╭─ Material shown

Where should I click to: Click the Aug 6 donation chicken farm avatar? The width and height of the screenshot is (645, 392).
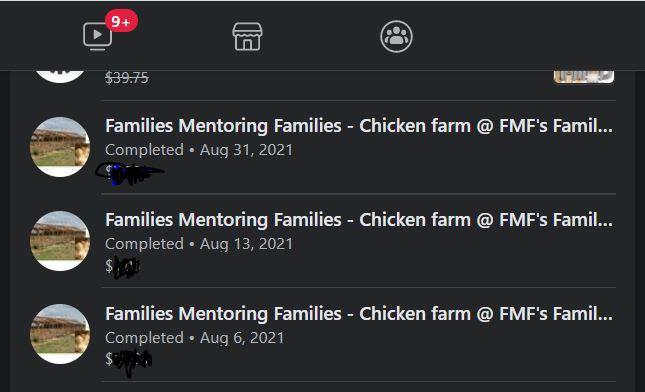tap(60, 334)
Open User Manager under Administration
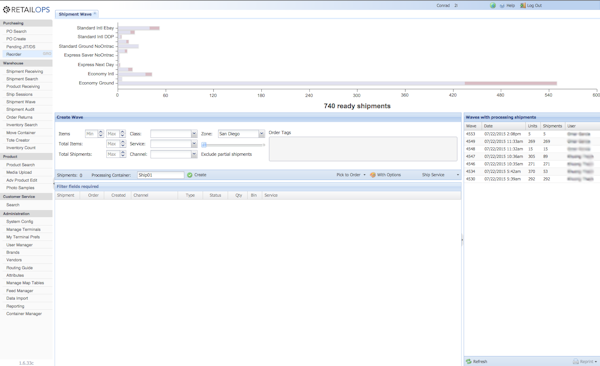This screenshot has width=600, height=366. coord(19,245)
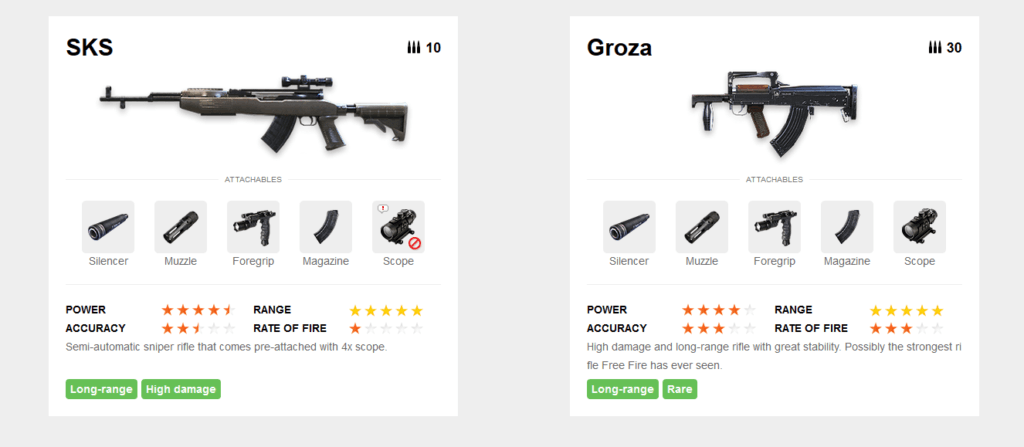This screenshot has width=1024, height=447.
Task: Click the High damage tag
Action: tap(181, 389)
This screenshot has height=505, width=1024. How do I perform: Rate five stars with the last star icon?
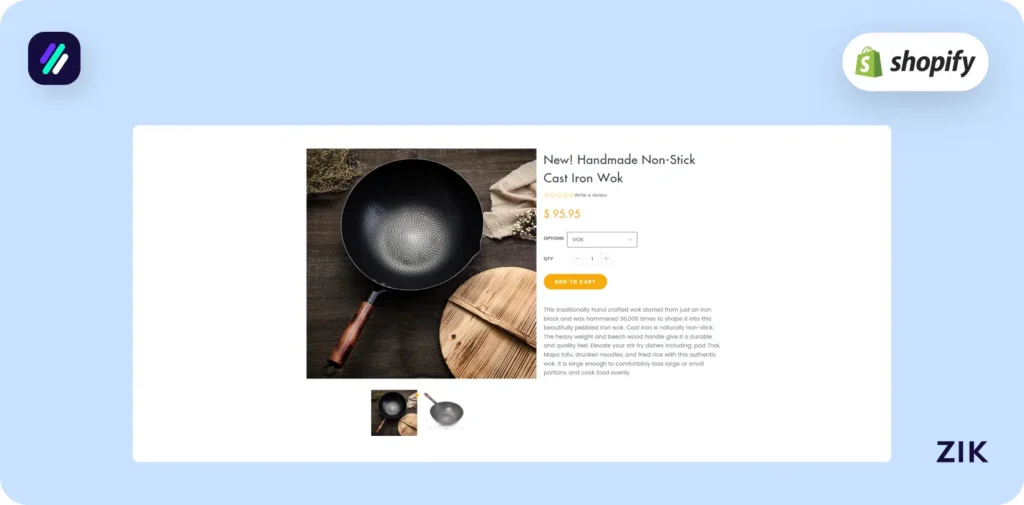click(x=571, y=195)
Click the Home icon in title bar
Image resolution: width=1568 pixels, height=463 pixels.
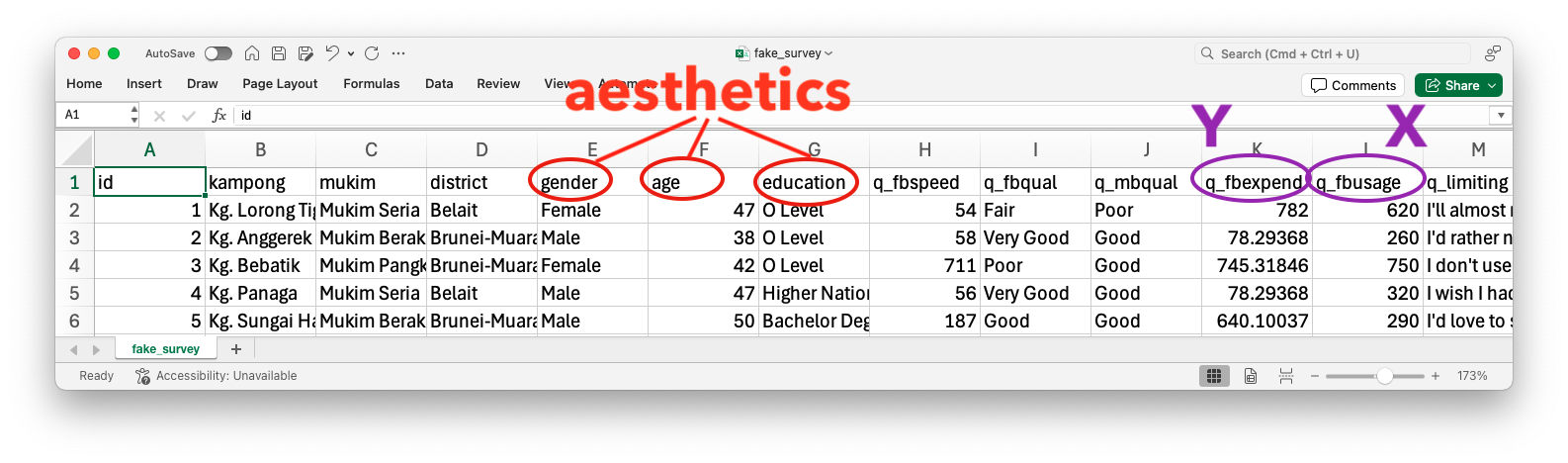252,53
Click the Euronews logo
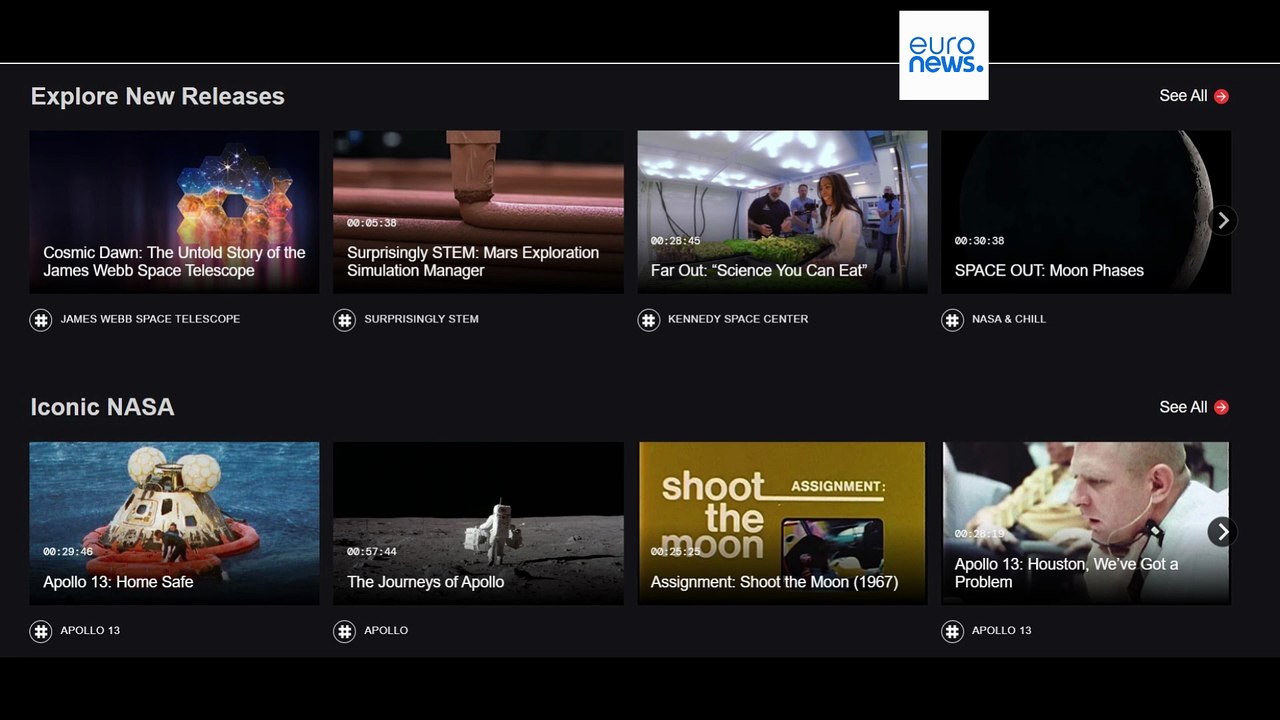 943,55
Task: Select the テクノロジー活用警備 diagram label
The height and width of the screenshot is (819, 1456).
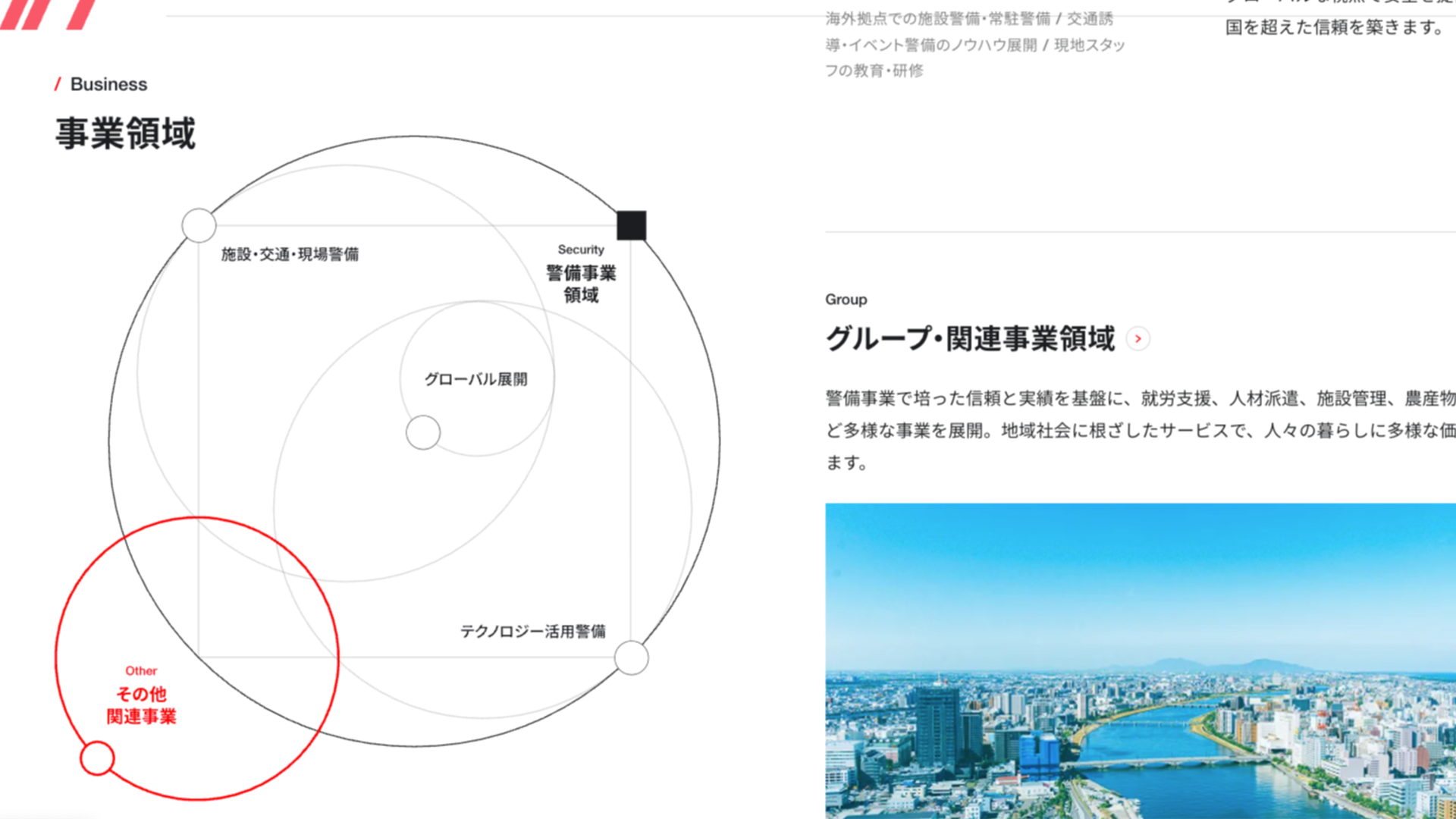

╰─

*Aim of the exercise*:
Recast the records as a numbered list, beginning with the line containing "Click the Euronews logo" and continuing through the end of the records, leaving out blank lines and the pictures.

*Result*:
1. Click the Euronews logo
2.  943,55
3. Task: Select the テクノロジー活用警備 diagram label
4. The height and width of the screenshot is (819, 1456).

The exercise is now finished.